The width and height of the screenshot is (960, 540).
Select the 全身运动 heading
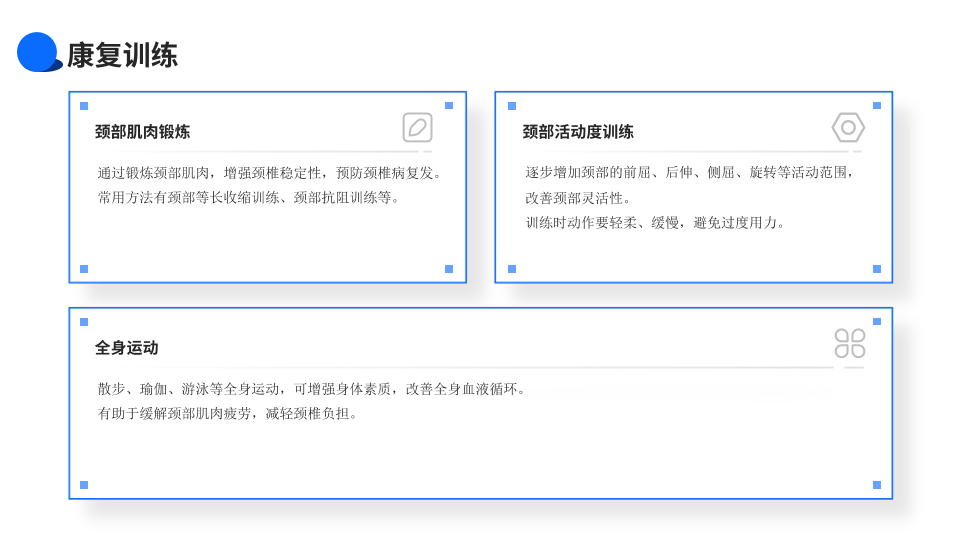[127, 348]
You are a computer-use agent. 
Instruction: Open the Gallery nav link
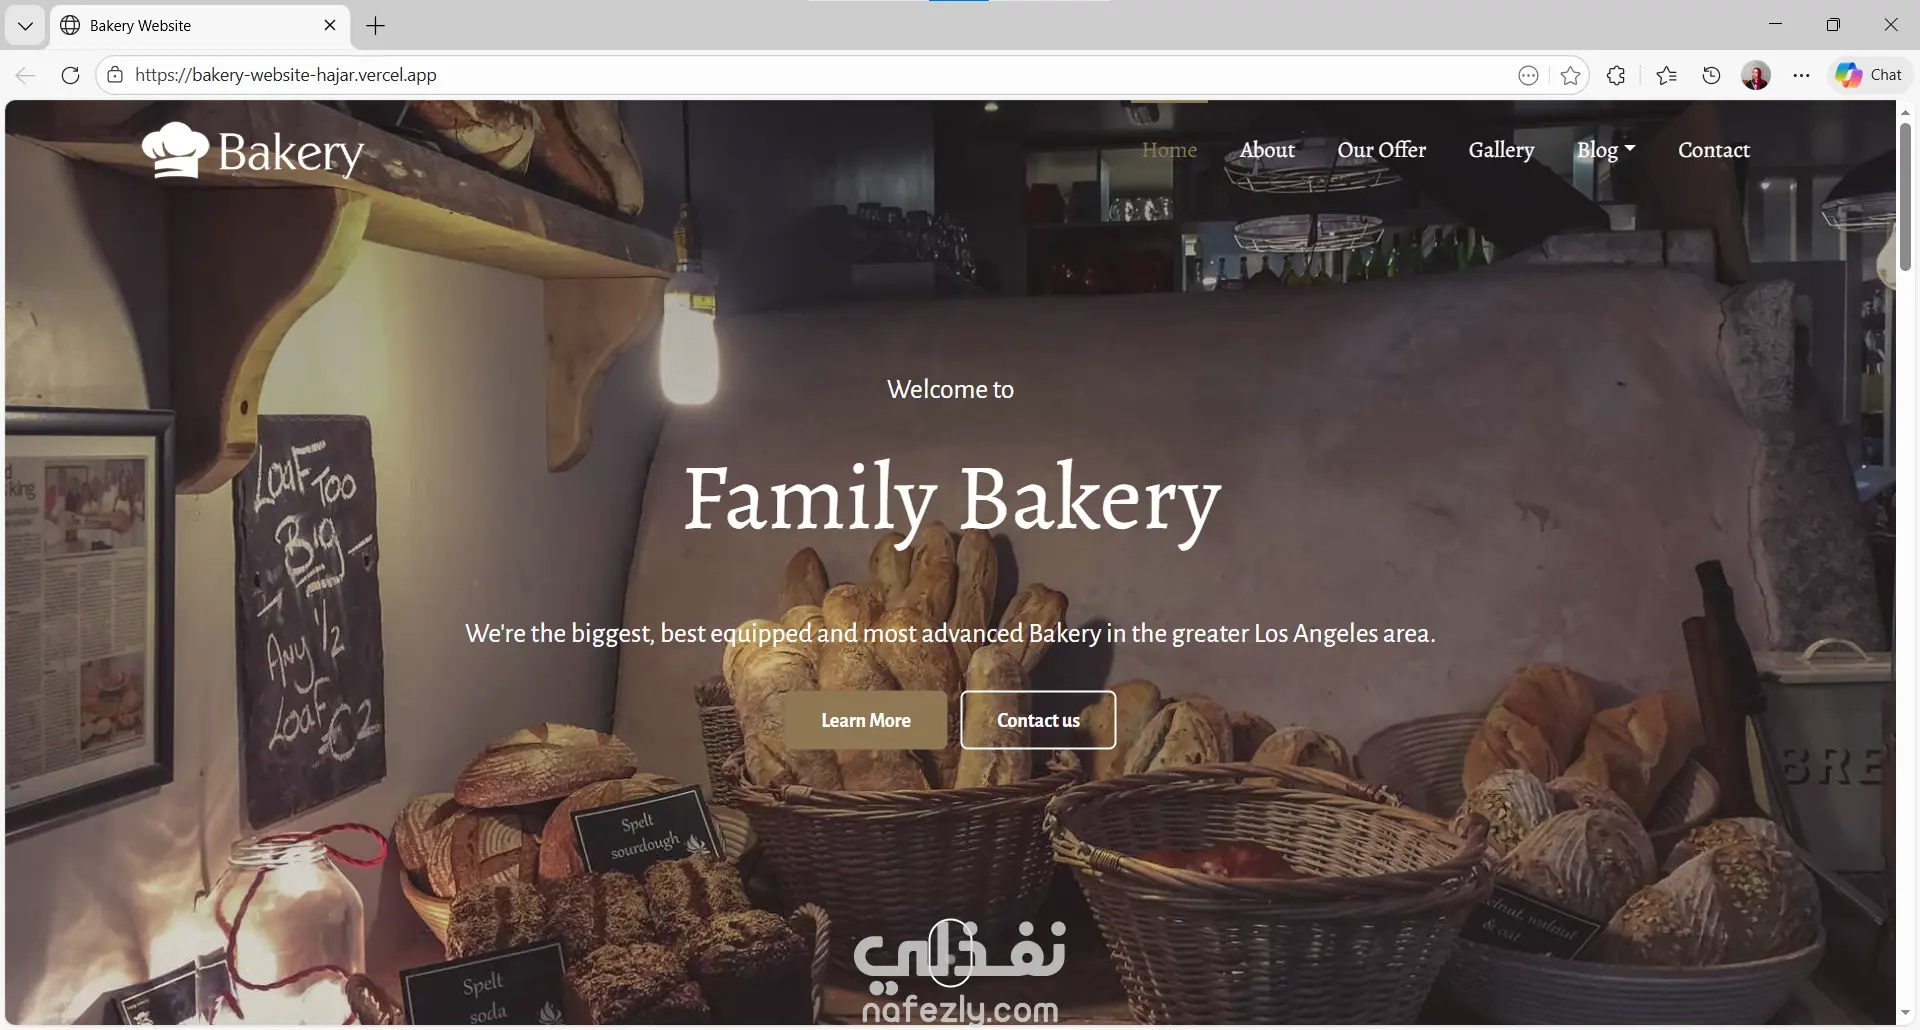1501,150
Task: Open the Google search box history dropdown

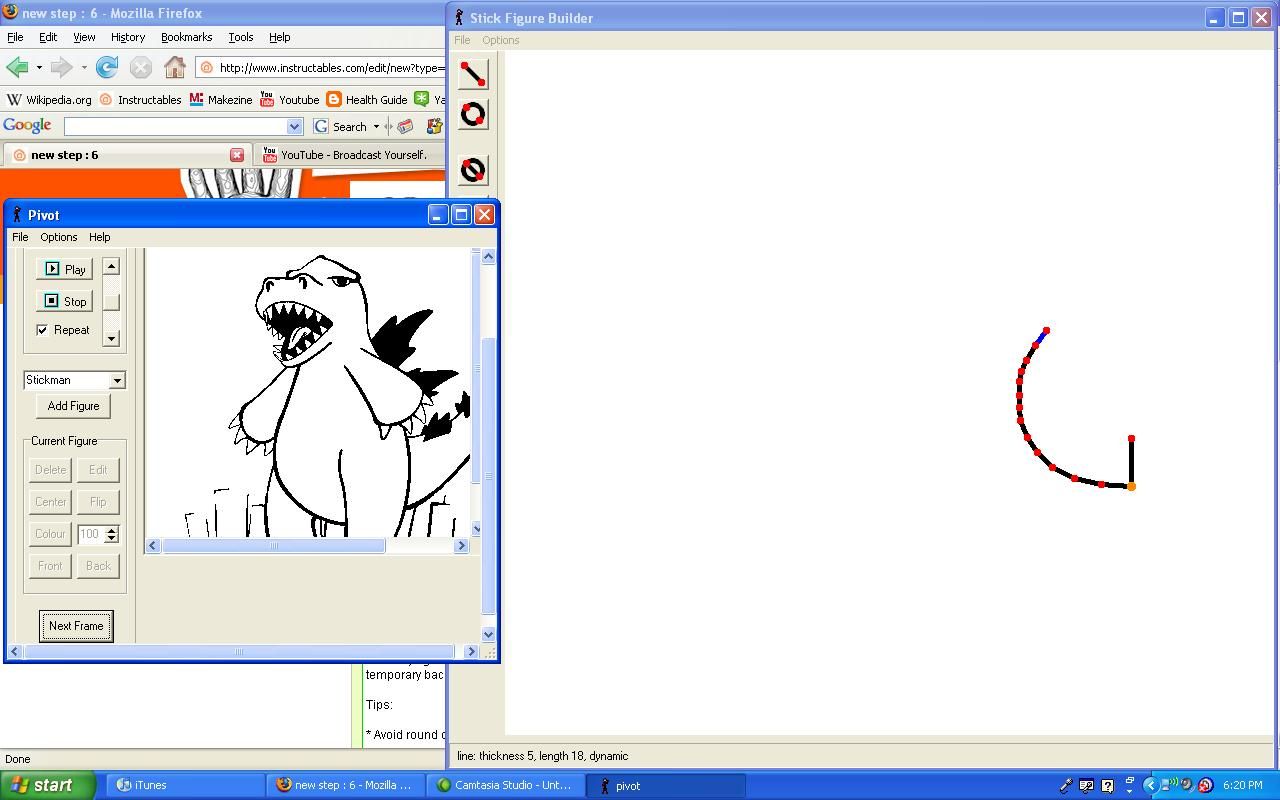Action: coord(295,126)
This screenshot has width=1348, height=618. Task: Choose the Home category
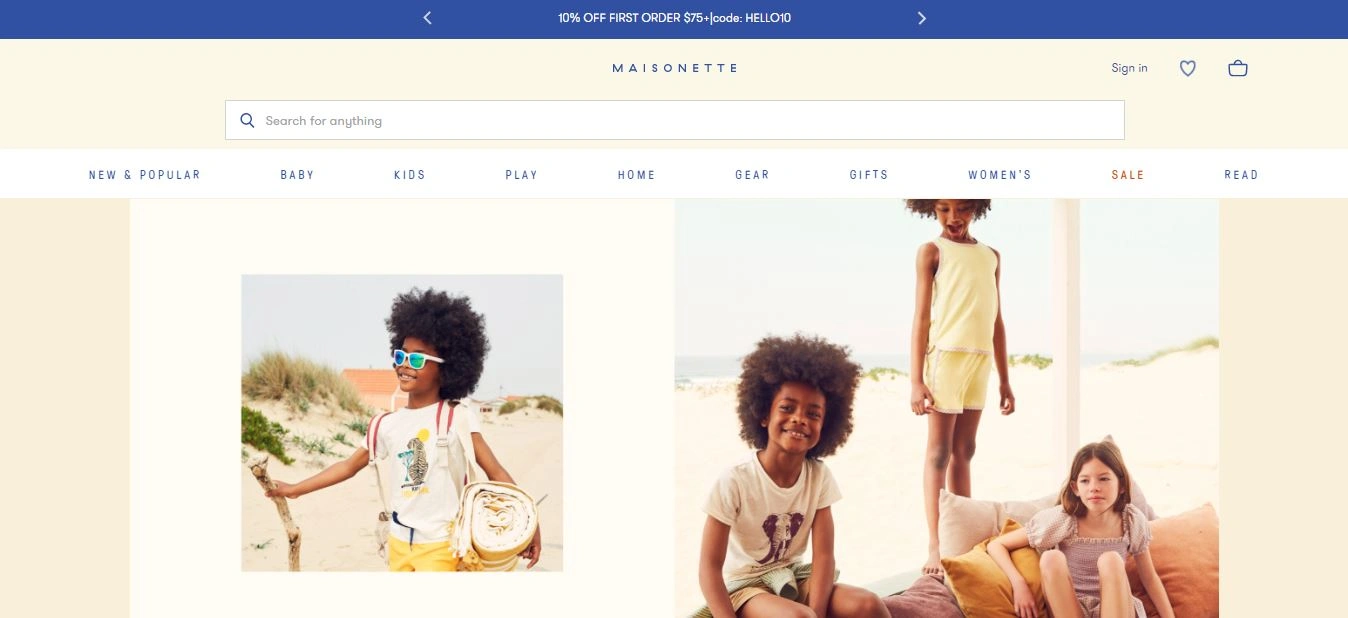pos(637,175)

#####

Only the lines from the one containing "You are a computer-use agent." through the final line of the records should be transcribed, exactly and with no pictures.

• _Exercise solution_:
You are a computer-use agent. 
Instruction: Open the Gallery nav link
1501,150
Task: Open the Google search box history dropdown

Action: coord(295,126)
This screenshot has width=1348, height=618. Task: Choose the Home category
pos(637,175)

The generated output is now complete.